Chi gliel’ha chiesto? Conte o Mattarella?
«Il presidente Conte. Stavo passeggiando in giardino, qui a Londra si può. Ho chiesto due ore per avvisare la General Atlantic, cui dedicavo metà del mio tempo, e le altre società cui collaboravo. Mi hanno risposto: of course, naturalmente puoi e devi fare qualcosa per il tuo Paese. Alla fine tornerò al mio lavoro. Molti manager l’hanno fatto, in molti Paesi; solo in Italia si pensa che vogliano fare politica. Sono state scritte anche altre inesattezze».
Quali?
«Non abbiamo mai proposto di chiudere in casa i sessantenni. L’hanno creduto in tanti, anche Fiorello. Abbiamo solo posto il tema dei muratori nei piccoli cantieri e dei lavoratori nelle manifatture minori».
Quali misure proporrà per il rilancio?
«Siamo all’inizio: abbiamo appena ascoltato il presidente della conferenza dei rettori, nei prossimi giorni sentiremo tutte le categorie. Siamo divisi in sei gruppi di lavoro, che coprono tutte le parti produttive e sociali: aziende, istruzione, turismo, cultura, famiglie, pubblica amministrazione… Abbiamo l’opportunità di fare in ognuno di questi campi cose che avrebbero richiesto molto più tempo. Mai lasciarsi sfuggire una crisi».
È l’occasione per ricostruire la macchina dello Stato?
«Non solo: è l’occasione per rilanciare tutto il sistema Italia. Il Paese ha imparato a usare le nuove tecnologie, i nuovi strumenti per comunicare. Dobbiamo ammodernare i modelli commerciali delle nostre imprese. Aumentare la partecipazione femminile al lavoro, sostenendo al contempo la natalità, aiutando le madri che lavorano».
Le scuole chiuse non aiutano.
«Abbiamo raccomandato congedi parentali retribuiti e bonus per baby-sitter; ovviamente occorrerà prendere misure strutturali. Dovremo massimizzare l’utilizzo dei beni culturali, artistici, ambientali. Riaprire corridoi turistici, appena possibile. Ed estendere le stagioni».
Si andrà in vacanza quest’estate?
«Spero di sì. Andremo più vicini, avremo un turismo più locale. Il nostro grado di libertà dipende da come ci comportiamo da qui a luglio. Sta a noi rispettare la distanza fisica e non vanificare gli sforzi fatti finora».

---------------

**COMPITO**
Riprendi l'intervista sul rilancio dell'Italia riportata sopra e continuala dopo l'ultima risposta.

[Dati estratti da una raccolta]
---------------

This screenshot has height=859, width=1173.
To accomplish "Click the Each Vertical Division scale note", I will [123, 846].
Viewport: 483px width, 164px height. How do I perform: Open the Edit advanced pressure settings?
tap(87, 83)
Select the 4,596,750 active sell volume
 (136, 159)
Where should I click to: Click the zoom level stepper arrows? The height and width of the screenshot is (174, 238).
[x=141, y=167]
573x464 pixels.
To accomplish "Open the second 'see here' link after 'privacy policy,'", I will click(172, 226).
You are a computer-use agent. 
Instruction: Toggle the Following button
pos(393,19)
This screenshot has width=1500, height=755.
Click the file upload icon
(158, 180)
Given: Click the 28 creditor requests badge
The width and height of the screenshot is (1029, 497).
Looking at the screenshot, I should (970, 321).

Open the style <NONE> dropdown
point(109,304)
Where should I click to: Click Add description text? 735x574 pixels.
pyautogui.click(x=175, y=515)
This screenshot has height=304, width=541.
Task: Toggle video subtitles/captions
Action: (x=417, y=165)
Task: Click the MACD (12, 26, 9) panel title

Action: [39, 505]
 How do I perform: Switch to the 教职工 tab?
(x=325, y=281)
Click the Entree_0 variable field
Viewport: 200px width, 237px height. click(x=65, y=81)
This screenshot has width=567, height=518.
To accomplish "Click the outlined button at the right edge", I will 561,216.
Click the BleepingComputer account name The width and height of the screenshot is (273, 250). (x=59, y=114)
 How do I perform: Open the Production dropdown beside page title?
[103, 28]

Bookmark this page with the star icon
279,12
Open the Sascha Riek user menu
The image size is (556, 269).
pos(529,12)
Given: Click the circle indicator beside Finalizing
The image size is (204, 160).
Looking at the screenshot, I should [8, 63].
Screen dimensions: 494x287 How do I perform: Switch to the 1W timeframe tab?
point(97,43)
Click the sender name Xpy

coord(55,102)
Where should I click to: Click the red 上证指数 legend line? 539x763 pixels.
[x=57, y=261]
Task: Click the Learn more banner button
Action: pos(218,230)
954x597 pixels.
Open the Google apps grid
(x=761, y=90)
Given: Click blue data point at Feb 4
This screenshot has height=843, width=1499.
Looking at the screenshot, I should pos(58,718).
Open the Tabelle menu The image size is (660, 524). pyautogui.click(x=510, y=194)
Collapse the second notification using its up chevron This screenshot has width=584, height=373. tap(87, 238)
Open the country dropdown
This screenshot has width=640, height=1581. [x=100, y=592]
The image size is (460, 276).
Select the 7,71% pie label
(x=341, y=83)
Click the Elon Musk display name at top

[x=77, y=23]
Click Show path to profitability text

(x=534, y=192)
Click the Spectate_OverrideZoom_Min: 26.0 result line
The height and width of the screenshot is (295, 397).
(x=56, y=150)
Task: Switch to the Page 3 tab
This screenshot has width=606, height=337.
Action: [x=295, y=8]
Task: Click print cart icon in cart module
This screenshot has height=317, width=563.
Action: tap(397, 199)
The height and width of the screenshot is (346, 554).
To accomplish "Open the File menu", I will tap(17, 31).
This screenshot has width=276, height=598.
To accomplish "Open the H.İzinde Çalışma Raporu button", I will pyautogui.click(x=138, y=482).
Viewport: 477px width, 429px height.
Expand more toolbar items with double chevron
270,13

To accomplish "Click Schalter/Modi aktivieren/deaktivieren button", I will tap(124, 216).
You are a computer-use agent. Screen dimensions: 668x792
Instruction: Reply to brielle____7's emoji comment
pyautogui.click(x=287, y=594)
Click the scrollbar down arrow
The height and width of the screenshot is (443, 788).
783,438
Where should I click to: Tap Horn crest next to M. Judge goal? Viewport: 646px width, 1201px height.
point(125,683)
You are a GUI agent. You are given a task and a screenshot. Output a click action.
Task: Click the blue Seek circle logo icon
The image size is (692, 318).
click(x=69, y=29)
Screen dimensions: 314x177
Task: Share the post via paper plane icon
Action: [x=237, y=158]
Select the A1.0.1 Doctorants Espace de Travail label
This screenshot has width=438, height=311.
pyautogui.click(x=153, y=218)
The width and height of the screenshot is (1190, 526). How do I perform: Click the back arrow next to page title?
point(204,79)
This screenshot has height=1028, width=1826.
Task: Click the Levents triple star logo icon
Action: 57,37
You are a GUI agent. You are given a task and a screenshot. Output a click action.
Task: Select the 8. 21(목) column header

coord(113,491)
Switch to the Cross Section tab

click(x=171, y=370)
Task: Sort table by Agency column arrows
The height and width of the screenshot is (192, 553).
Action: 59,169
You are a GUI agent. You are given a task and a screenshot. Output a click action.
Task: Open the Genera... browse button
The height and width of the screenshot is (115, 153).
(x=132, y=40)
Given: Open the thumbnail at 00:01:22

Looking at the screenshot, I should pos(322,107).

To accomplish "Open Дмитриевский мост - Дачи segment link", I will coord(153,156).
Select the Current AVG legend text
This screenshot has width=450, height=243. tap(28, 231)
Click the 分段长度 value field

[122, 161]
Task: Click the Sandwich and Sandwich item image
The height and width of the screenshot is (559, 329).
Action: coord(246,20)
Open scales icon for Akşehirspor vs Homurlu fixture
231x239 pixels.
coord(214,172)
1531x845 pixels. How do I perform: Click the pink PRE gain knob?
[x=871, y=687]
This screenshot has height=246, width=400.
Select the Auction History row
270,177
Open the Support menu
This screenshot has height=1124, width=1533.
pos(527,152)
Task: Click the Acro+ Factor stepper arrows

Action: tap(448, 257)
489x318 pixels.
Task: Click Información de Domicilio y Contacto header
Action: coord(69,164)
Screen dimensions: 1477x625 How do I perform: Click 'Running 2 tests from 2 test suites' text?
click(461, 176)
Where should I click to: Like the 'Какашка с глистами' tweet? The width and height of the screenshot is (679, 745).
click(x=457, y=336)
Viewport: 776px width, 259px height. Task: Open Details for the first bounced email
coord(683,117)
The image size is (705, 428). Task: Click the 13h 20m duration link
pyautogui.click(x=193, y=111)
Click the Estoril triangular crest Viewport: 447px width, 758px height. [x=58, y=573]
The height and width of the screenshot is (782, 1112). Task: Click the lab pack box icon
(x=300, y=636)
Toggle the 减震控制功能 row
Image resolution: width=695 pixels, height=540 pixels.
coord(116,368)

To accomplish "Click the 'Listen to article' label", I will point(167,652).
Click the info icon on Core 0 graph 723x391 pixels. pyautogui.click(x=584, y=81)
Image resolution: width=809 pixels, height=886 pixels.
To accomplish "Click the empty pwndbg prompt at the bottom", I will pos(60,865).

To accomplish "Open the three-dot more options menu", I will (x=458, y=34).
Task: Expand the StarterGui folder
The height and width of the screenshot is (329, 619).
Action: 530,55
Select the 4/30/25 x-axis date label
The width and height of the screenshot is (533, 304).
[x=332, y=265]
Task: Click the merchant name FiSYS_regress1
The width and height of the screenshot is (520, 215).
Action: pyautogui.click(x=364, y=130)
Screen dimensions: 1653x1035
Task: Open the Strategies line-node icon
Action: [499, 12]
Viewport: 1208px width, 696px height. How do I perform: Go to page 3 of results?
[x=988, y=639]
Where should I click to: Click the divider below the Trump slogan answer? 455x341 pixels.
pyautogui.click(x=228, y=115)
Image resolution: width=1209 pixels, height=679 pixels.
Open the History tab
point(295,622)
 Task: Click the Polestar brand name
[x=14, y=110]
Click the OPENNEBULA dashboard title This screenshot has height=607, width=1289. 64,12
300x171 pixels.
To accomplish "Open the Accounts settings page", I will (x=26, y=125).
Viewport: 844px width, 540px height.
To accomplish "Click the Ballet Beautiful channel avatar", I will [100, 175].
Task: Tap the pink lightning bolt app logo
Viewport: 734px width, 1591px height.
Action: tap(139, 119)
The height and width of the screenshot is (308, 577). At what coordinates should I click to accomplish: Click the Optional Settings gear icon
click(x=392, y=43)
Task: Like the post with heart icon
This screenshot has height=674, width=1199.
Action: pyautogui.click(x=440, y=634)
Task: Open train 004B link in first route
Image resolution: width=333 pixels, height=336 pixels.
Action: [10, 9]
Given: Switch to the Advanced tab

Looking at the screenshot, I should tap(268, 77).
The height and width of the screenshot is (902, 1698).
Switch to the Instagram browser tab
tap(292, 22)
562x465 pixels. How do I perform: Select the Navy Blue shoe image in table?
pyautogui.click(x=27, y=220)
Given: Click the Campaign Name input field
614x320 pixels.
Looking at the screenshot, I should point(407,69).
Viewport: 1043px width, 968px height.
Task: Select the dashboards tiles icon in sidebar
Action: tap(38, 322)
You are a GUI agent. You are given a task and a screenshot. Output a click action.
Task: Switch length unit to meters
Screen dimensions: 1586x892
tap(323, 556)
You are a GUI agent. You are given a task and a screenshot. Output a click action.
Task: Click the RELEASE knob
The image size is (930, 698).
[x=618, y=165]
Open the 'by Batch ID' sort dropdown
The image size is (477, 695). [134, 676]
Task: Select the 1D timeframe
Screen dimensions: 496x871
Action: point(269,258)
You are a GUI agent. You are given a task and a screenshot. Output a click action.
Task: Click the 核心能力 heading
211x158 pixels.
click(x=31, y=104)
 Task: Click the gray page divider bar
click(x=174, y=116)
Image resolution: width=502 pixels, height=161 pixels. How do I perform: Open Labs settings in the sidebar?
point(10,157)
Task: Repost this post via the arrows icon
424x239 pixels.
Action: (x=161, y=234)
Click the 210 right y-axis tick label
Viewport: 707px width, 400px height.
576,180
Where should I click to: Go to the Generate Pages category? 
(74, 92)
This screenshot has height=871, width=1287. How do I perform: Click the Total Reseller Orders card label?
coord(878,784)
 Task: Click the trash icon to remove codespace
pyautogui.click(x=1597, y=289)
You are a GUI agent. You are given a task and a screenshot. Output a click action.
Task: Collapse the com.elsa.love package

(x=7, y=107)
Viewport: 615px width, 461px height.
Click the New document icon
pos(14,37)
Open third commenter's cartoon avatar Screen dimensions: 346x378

---------------

**RISPOSTA**
La sua città, Brescia, è tra le più colpite. Molte aziende chiuderanno al Nord? O l’economia ripartirà?
«Direi di sì, che ripartirà. Non è un sì senza condizioni. Bisogna aiutare le imprese sul fronte della liquidità. Ammodernarne le strutture produttive e distributive. Farle lavorare con meno gravami amministrativi, meno complicazioni: tutti lo dicono ma nessuno lo fa, perché è difficile farlo; ma il momento è adesso. Servirà un intervento dello Stato, spero temporaneo, senza sussidi a lungo termine: la Cassa depositi e prestiti può essere lo strumento giusto. Tra 12-18 mesi potremo aver superato la tempesta».
Quanti soldi servono, e dove?
«C’è un ministro dell’Economia che decide dove mettere i soldi. Noi possiamo indicare le iniziative che danno il miglior ritorno».
Ci attende una recessione, o c’è il rischio di una depressione globale?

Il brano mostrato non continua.